The second, more recent wave of pressure, arising from concerns about rising costs and the effective allocation of resources, has focused on the kinds of appointments faculty hold and the kinds of commitments that faculties and universities should make to each other. The first wave of pressures raised issues about the criteria for awarding tenure, whereas the second wave has raised more basic questions about the concept of tenure itself. As we saw in Chapter III, boards in more than a dozen states recently have wrestled with issues of tenure. In Arizona, California and Florida, new campuses are being established on the condition that tenure will not be an option. Twenty-eight states are now either discussing or implementing new procedures for post-tenure review. More and more institutions are moving toward long-term, nontenure-track appointments and more flexible conceptions of probationary status for tenure.
These two waves create somewhat different opportunities for constructive grantmaking. The current contentious and polarizing debate about tenure cries out for the kinds of interventions that a foundation is classically able to offer—analysis and convenings that set the record straight, efforts to frame the issues in useful ways, and efforts to help constituencies with diverse points of view work through problems and adapt to new realities. As in the case of health care, while spirited arguments fly back and forth about what should be done, the realities of faculty employment are changing rapidly. The Trusts can bring these realities into the debate.
As to point of view, I believe we will be on firm ground if we stress the need for options that achieve better matches between faculty with increasingly diverse lives and interests and institutions with increasingly diverse missions. The idea that the only legitimate faculty career is one that progresses from a research doctorate to a position on a three-rung, tenure-track career path no longer fits the needs of either individual faculty, colleges and universities, or the larger society. We need to blaze new trails.

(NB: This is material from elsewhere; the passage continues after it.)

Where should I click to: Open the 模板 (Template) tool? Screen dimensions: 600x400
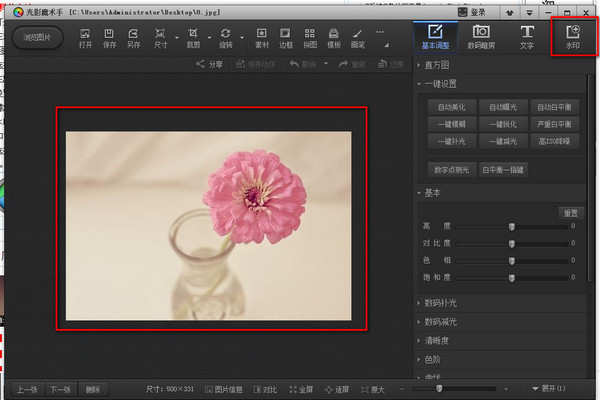(x=335, y=38)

The useful work we can do in restructuring faculty careers, however, is only part of our larger task. More legitimate career tracks, more flexible options and clearer policies on matters such as post-tenure review are all matters that affect the outer shell of faculty life. They are not the work itself. To comply with new state mandates for post-tenure review, hundreds of faculty over the next five years will be reviewing each other's work. Will these be pro forma, ritualistic exercises, undertaken in the spirit of compliance? Or will these be occasions for genuine interchange over matters of substance, informed by the ideas that teaching is a form of scholarly work and that the "complete" scholar should make contributions to all dimensions of scholarly work?
To address this larger, all-important task, we must look for opportunities to connect the generative work that we will be encouraging on matters such as the scholarship of teaching to the activities—such as mandated post-tenure review—that are being pressed on institutions from the outside. As with the external pressures for assessing student learning that arose a decade ago, the new external pressures to assess faculty performance are a useful stick. But to prompt real improvement, these pressures must be converted into occasions for faculty to realize their own collective aspirations.